When Nakamura bursted into the scene he had one huge weakness and that were his openings. Over the years he made the transition and incorporated freerolls and forced draws into his repertoire. Just look up his win in the English against Karjakin and you know what I am talking about. In the following game Naka is willing to repeat an old line that dates back to the Kortchnoi-Karpov match in 1978. It looks like Karjakin smelled a rat and went for the forced draw.
Every once in a while you can see what happens, when engine-kids are on their own. In such cases the game usually ends very fast and things can become rather ugly. In the featured game, Wesley was obviously caught out of preparation in a static type of position, where dynamic resources simply don’t exist. The weird thing is that he refused to castle and instead tried everything he could to open up files against his own king. I bet the most difficult task for Carlsen in this game was to hide the grin on his face.
On a sidenote I should mention that I underestimated Carlsen in my predictions. Playing something other than his match openings doesn’t hurt him that much, because there are so many quiet systems to chose from, where he can make something out of nothing.
The tournament in Bilbao has about the worst lineup that one could ever imagine. Carlsen and Karjakin can’t play their main openings, Giri and Wei Yi are both Drawmeisters, So is a classical Bumhunter, but there are no bums in the field, which basically leaves it to Nakamura to grab the money.
Vacation is over and the Drawmeisters are back at work shuffling pieces around for no purpose other than stealing rating points. This time Pono shows us a simple way to tame Kramnik’s already rather tame Semi-Trash Variation: Push a4-a5 and liquidate the queenside!
After the unfortunate experience in the Najdorf, our hero chose the much safer 1.d4 and managed to kill the position in his usual style.
Taking a look at the position after gxf3 as a winning attempt was inspired by the following classic and one of my favorite games. Since Leko never had the chance to seize the c-file like Botvinnik, his decision cannot be blamed though. After all we want to be fair, don’t we?
Things don’t look to good for our hero so far. He drew in the first round as expected, equalized with black in the second round and as a true gentleman he refused to beat a woman in the third round. In the fourth round he had to face the guy with the name that nobody can pronounce (Ne-pom-ni-she). I don’t know what went wrong with the preparation for this game, because Leko plays a novelity on move 15 and loses track immediately after a rather obvious reply that is among the top choices for every engine, so it wasn’t exactly unexpected. Basically it was a rare loss straight from the opening.
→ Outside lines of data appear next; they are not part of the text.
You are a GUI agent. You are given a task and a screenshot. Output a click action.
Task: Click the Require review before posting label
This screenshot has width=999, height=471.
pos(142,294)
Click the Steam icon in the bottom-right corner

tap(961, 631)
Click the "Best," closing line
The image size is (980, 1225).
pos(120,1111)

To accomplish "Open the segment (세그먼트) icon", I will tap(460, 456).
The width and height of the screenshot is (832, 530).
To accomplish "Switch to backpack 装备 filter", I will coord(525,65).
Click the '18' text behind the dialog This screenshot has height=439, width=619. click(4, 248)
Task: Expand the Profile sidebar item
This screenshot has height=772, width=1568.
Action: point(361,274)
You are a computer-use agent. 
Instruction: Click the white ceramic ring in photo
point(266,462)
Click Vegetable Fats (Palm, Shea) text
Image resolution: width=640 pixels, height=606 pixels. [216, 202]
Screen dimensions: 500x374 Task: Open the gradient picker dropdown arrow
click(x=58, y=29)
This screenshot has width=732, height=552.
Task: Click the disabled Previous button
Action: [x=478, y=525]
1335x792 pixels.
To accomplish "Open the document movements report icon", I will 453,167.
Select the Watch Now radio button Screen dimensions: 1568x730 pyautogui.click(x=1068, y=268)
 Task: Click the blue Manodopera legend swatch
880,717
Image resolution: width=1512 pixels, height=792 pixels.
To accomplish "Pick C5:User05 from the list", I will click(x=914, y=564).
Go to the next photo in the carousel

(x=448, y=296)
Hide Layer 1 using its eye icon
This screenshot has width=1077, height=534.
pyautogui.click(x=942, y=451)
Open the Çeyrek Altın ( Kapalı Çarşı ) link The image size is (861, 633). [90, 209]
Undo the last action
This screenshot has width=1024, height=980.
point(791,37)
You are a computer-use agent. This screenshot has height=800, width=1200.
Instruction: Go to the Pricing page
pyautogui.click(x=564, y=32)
On a sidenote: Hou Yifan found a nice drawing mechanism against Chucky. It is neither forced up to that point nor are there any predecessors, so I assume that it was just an over the board creation.
I don’t know about you, but whenever Peter Leko plays a game, it feels like a major holiday to me. Ok, he played all the top computer moves and ended up a pawn down, so it wasn’t the typical draw that the fans would have expected. Still it all ended in a repetiton and who wants to argue with the master? We’re not worthy!
Play it safe!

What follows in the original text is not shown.